In den archäologischen Wissenschaften sind die Anwendungen von informations-technologischen Methoden im Vergleich zu anderen geisteswissenschaftlichen Disziplinen weit verbreitet und seit einigen Jahren Standard im Dokumentationsverfahren der Ausgrabungen. In der Auswertung der Grabungsergebnisse ist deren Einsatz oft durch das Wissen und Können des jeweiligen Anwenders beschränkt. So tritt die Archäologie meist nur als „Sekundärverwerter“ von vielerlei Tools und Methoden auf. Beispielsweise sei hier der konsequente Einsatz von Geografischen Informationssystemen (GIS) in den Fundstellenarchiven genannt, der die Landschaftsarchäologie zu siedlungsarchäologischen Fragestellungen seit den 1990er Jahren in großen Schritten vorwärts brachte und noch immer bringt. Weitere Innovationsschübe wurden durch den Einsatz von 3-D-Technologien erreicht, die ebenso in den archäologischen Fächern nun weit verbreitet sind. Insgesamt hat die Digitalisierung der Archäologie einen Prozess eingeleitet, der nicht mehr umkehrbar erscheint und neben der Forschung auch in der Lehre in spezifischen Lehrveranstaltungen (z.B. zu 3D, GIS, CAD und Datenbanken etc.) seinen Niederschlag findet.

Beschäftigt man sich im Detail mit informationstechnologischen Fragestellungen in der Archäologie, so werden doch vielerlei Defizite offensichtlich, die Großteils in der Sekundärverwertung der Methoden und Tools als Anleihen aus der Informatik ohne fachorientierte Anpassung begründet sind. So sind sie für den „Durchschnitts-Geisteswissenschaftler/Archäologen“ schon anwendbar, aber nur ansatzweise nachvollziehbar, sodass ein direkter Dialog zur Informatik mit „Bug-Feedback“, Verbesserungswünschen oder Methodenentwicklung nur selten erfolgt. Sowohl die Anzahl als auch die Geschwindigkeit der sich dynamisch entwickelnden Forschungen der Angewandten Informatik sind aus geisteswissenschaftlicher Perspektive mittlerweile nur sehr schwer überschaubar. Auch sind die grundlegend divergenten Forschungsansätze der hermeneutischen Archäologie und empirischen Informatik eine beiderseitige Hürde des direkten Wissenstransfers. In vielerlei gemeinsamen Projekten taucht noch immer der Gedanke der „Hilfswissenschaften“ aus der jeweiligen Perspektive auf, wobei nur im seltenen Ausnahmefall Informatik und Geisteswissenschaften gleichberechtigte Partner sind, die für beide Disziplinen innovative Ergebnisse generieren.

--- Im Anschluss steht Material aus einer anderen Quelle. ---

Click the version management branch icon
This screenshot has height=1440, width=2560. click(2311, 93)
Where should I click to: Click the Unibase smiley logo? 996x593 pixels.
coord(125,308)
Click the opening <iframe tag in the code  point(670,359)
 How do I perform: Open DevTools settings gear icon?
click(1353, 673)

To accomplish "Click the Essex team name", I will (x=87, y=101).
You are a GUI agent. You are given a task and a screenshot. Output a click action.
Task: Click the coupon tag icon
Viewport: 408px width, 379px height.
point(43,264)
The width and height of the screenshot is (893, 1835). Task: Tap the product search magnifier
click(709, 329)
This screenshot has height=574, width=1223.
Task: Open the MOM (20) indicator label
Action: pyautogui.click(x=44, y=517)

Gerade in Bezug dessen ist aber die Stärke eines Bindestrichfachs, wie Archäo-Informatik, begründet: So kann der Dialog und Wissenstransfer hoch effektiv vorangebracht werden; so können echte transdisziplinäre Projekte entwickelt werden, die nicht nur interdisziplinären Charakter (für ein Drittmittelprojekt) haben. Und so kann die Diskrepanz in den Entwicklungsgeschwindigkeiten und den Forschungsansätzen überwunden werden. Innovationsschübe sollten dabei wechselseitig fließen und zwar nicht durch einfache Adaption, sondern durch fachspezifische Entwicklung von Methoden und Anwendungen, die dabei auch neue Felder für die Informatik eröffnen, wie beispielsweise die Quanti- und Qualifizierung von imperfekten, „weichen“, teils nicht gemessenen Datensätzen aus den oft noch „klassisch“ Daten erhebenden Geisteswissenschaften.

Aber wie und wo verortet man ein solches Fach? An der Philosophischen oder Naturwissenschaftlich-Mathematischen Fakultät? Wie schafft man möglichst zeitnah transdisziplinäre Studien- und Promotionsordnungen, gerade hinsichtlich der Anwerbung von (internationalen) Spitzenkräften? Könnte eine thematisch-fachliche und schwerpunktmäßige Ausrichtung der gerade erst entstehenden Curricula der Digital Humanities als implizites Fach hier ein Lösungsansatz sein? Sollten sich die Digital Humanities primär auf textorientierte Forschungen konzentrieren, wie teils gefordert wird? Oder ist das weit gefächerte Spektrum der Digital Humanities mit sehr heterogenen Datenquellen, aus Text-, Bild-, Ton-, Video- und Messdaten, wie beispielsweise aus der Archäologie, gerade die große Chance für die Entwicklung von anspruchsvollen Forschungsansätzen mit gleichberechtigten Partnern der Informatik und Geisteswissenschaft?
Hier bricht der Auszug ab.